Luz Lazo and Debbi Wilgoren, Washington Post, November 5, 2013

Some Latinos who turned out to vote in the Northern Virginia suburbs on Tuesday said they were supporting Democrat Terry McAuliffe for governor because they believed his opponent is anti-immigrant.

Republican Ken Cuccinelli II, Virginia’s attorney general, was pilloried in a Democratic campaign commercial for a remark he made criticizing a D.C. law on pest control, which he claimed prevented the killing of rats.

“It is worse than our immigration policy,” Cuccinelli said in a 2012 radio interview. “You can’t break up rat families . . . and you can’t even kill ’em.”

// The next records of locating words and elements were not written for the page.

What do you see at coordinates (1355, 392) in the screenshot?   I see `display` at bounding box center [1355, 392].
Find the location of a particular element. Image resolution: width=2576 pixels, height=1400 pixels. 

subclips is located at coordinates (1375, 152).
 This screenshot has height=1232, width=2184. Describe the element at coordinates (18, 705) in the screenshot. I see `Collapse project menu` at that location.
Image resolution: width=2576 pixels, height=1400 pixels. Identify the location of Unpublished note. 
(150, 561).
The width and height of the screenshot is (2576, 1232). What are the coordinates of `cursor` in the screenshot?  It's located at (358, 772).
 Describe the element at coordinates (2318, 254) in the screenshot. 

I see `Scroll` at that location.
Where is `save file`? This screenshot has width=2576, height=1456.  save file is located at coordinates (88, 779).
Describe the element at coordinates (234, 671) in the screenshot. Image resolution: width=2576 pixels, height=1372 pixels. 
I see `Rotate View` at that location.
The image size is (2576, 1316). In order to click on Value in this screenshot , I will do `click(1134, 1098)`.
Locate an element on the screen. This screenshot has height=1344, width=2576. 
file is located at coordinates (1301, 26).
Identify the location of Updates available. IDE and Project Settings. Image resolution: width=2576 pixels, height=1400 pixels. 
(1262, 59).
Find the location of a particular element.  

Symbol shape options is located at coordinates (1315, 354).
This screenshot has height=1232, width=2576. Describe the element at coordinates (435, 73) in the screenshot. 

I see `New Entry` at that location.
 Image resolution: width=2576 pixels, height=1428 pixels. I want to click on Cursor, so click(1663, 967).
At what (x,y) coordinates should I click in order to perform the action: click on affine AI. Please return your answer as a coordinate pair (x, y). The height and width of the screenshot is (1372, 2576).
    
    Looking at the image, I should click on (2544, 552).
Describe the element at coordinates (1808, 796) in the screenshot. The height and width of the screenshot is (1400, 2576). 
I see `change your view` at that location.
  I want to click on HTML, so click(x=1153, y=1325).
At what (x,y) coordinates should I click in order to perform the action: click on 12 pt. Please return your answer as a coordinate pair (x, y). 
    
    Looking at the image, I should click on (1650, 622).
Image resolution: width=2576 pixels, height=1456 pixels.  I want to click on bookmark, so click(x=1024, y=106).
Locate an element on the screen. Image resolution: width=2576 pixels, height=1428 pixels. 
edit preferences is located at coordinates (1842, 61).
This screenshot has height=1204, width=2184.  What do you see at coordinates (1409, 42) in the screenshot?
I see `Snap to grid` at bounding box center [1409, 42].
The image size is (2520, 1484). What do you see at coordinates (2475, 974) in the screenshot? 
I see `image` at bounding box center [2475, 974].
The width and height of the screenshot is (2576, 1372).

In a Spanish-language television ad that aired last month, Virginia’s Democratic Party denounced the comment — which Cuccinelli’s campaign said was taken out of context.

“He was talking about how disturbing it was that our laws treat rats better than people, because our laws let us break up immigrant families,” Republican Party spokesman Garren Shipley said.

But judging by interviews with Latino voters on Tuesday, the ad — which aired heavily on Spanish-language television in the weeks leading up to the election — resonated.

“He talks about our community with no respect,” said Umberto Adrian, a Manassas resident who was born in Bolivia and has lived in Virginia for 30 of his 60 years. “I can’t understand why a professional like him would refer to immigrants as if they are not human.”

Some Latino voters who said they were spurred to action by the commercial appeared to have their own interpretations of what Cuccinelli actually said.

“Cuccinelli called Hispanic people rats,” said Mary Alba, 74, a retired bakery worker. “I want people in office who know we need immigrant people. In this country we need people like immigrants, who work hard.”